The generous 91-year-old started seriously fundraising in 2005 with his focus always being to improve the quality of life for the residents who call Muroona Gardens home, and his latest project has done just that.
Painted by Brisbane artists James Ellis and Jarad Danby, who most recently painted a mural on the side of Sky View Units, the murals have provided stimulation for conversation and reminiscence for the residents, staff and families.
In Hibiscus Unit, a blank corridor has been transformed into a lush rainforest with a stunning, larger than life turtle also taking up residence in the corridor. A beautiful sweeping panorama of Horseshoe Bay has turned the Jacaranda Unit into a place of beauty, wrapping around three walls.
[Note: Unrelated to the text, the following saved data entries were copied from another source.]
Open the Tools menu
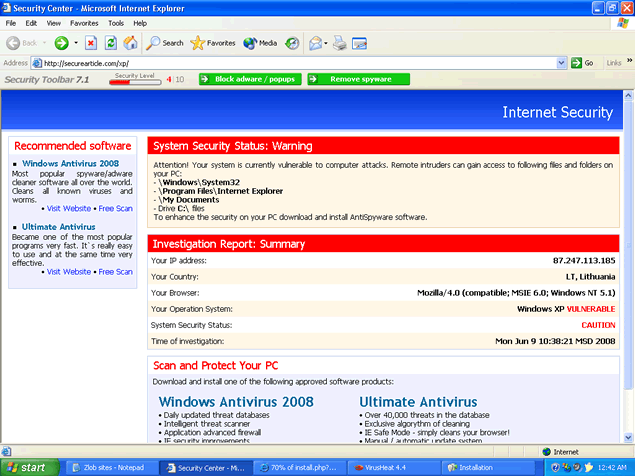The image size is (635, 476). (116, 22)

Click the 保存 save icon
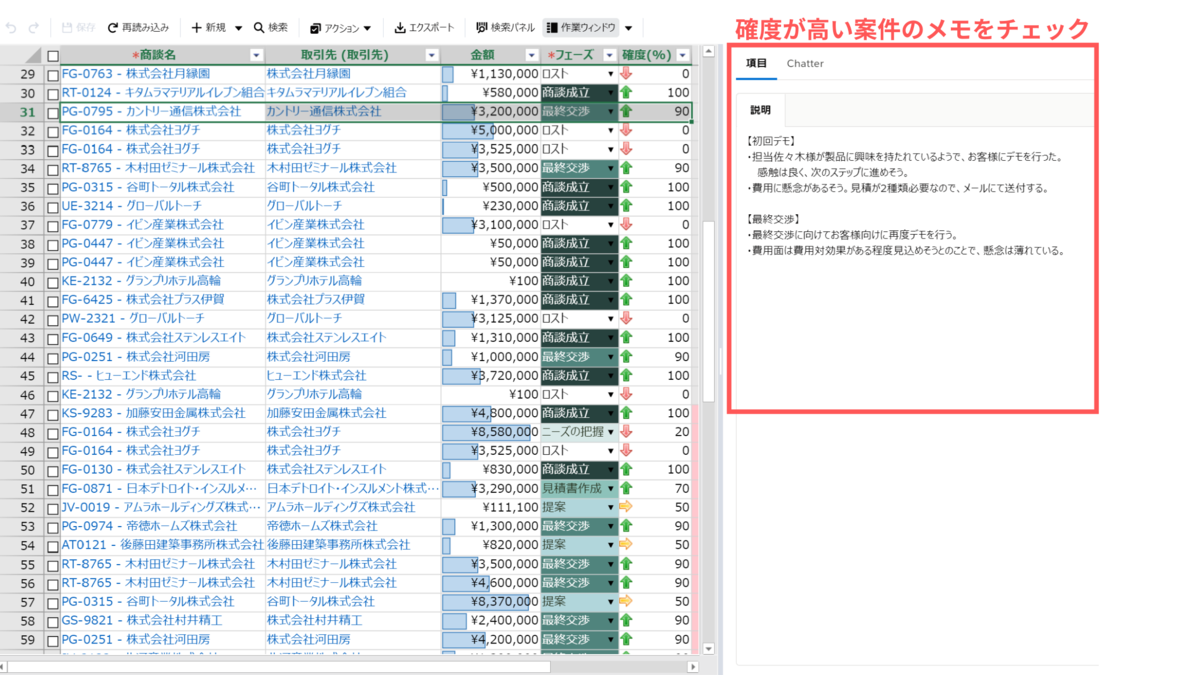coord(68,27)
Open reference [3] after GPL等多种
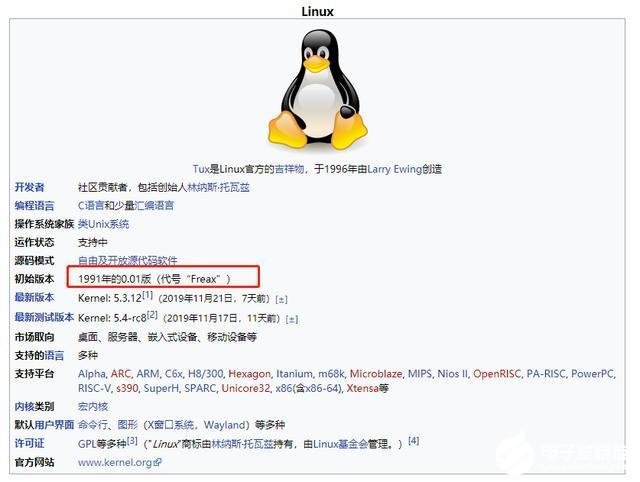This screenshot has height=482, width=640. click(x=132, y=440)
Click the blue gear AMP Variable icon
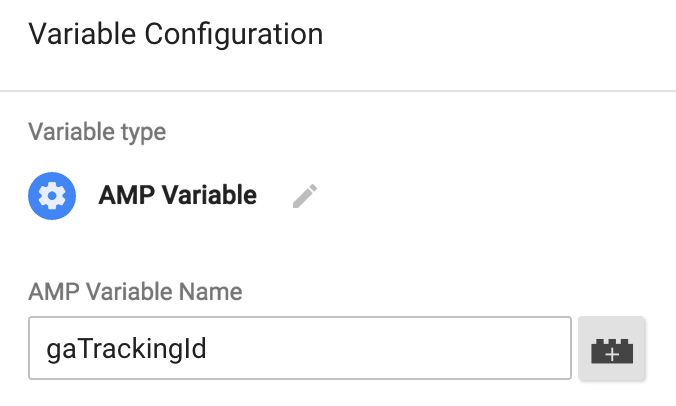 click(x=52, y=196)
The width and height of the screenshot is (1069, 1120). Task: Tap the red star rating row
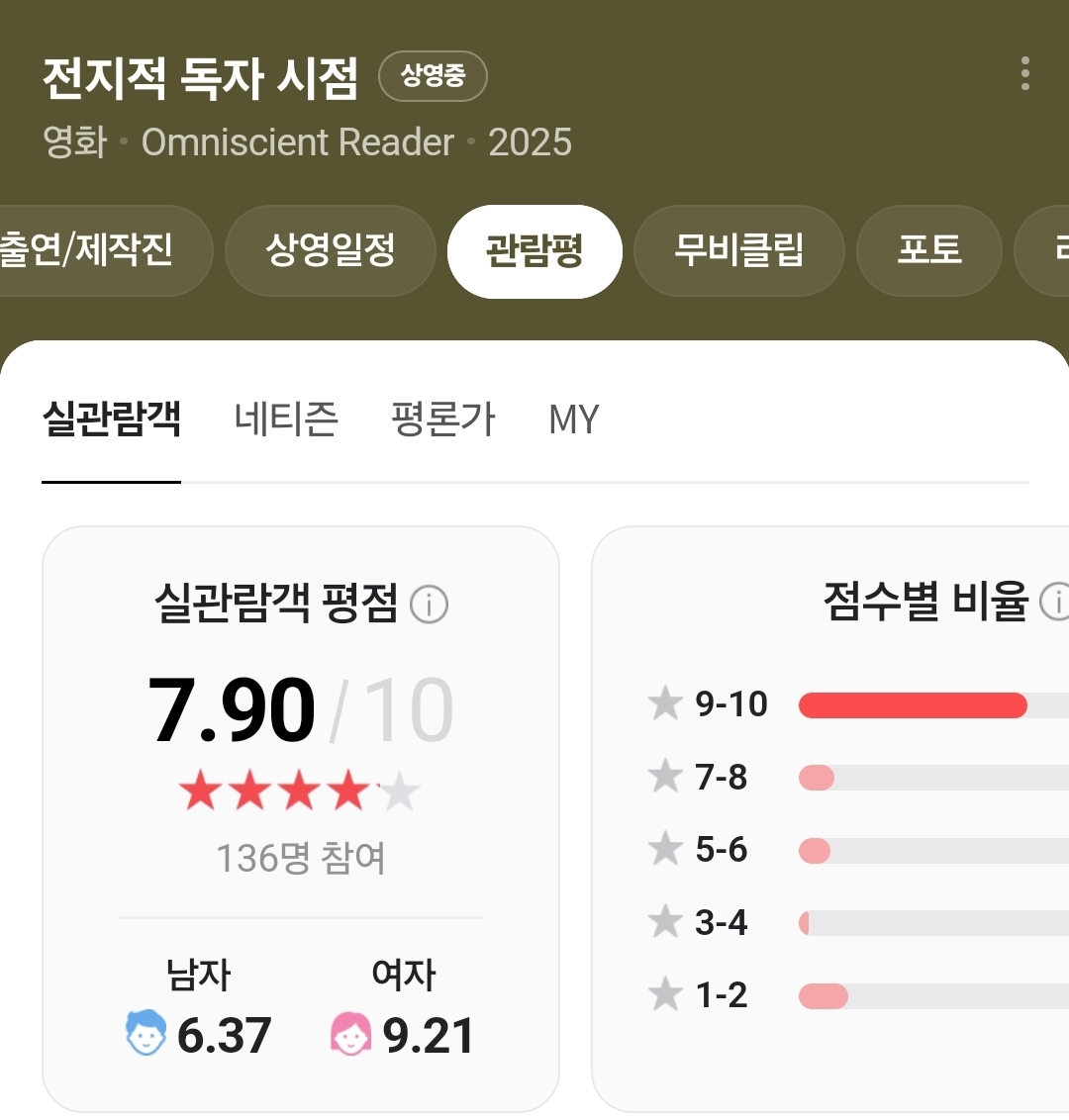tap(300, 793)
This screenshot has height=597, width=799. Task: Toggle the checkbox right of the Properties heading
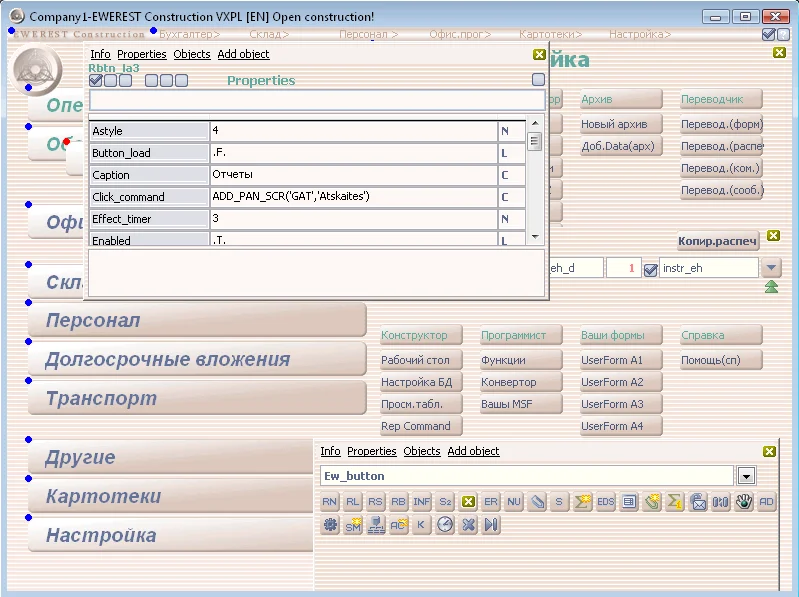pyautogui.click(x=538, y=80)
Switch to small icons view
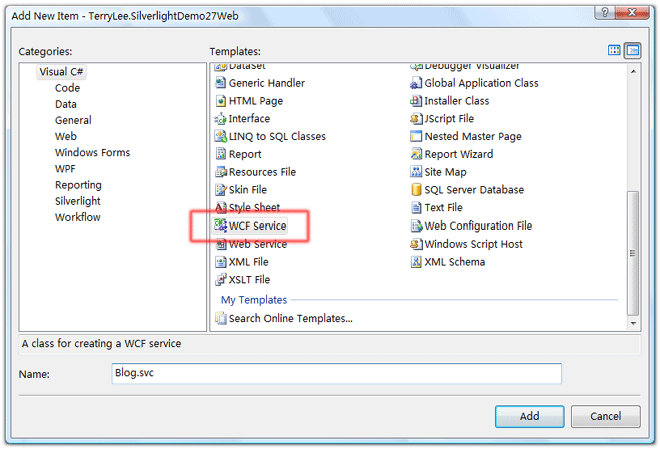Image resolution: width=660 pixels, height=449 pixels. [x=632, y=50]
Megan Murray, director of nursing and manager of clinical services at Murroona Gardens said the artwork helped in Murroona Garden’s mission to create fun and interactive environments designed to ease the stressors of a dementia diagnosis.
“Dementia rates are increasing and across the country there is an increase in the construction and renovation of dementia specific environments,” she said.
“Wall murals are particularly useful in memory support environments as they bring the outside in and generally make the living environment less clinical and more aesthetically pleasing.
“They also serve the more functional purpose of ‘wayfinding’- creating recognisable markers that help people locate key areas.”
She said the mural had been met with great praise from residents, staff and families and thanked Mr Webster for his amazing contribution.
“Some residents enjoyed watching the artists at work, and others engaged with the themes by touching and identifying familiar scenes,” Ms Murray said.
“The lives of the residents, families and staff at Murroona Gardens Community have been brightened by the hard work and dedication of Jack Webster.”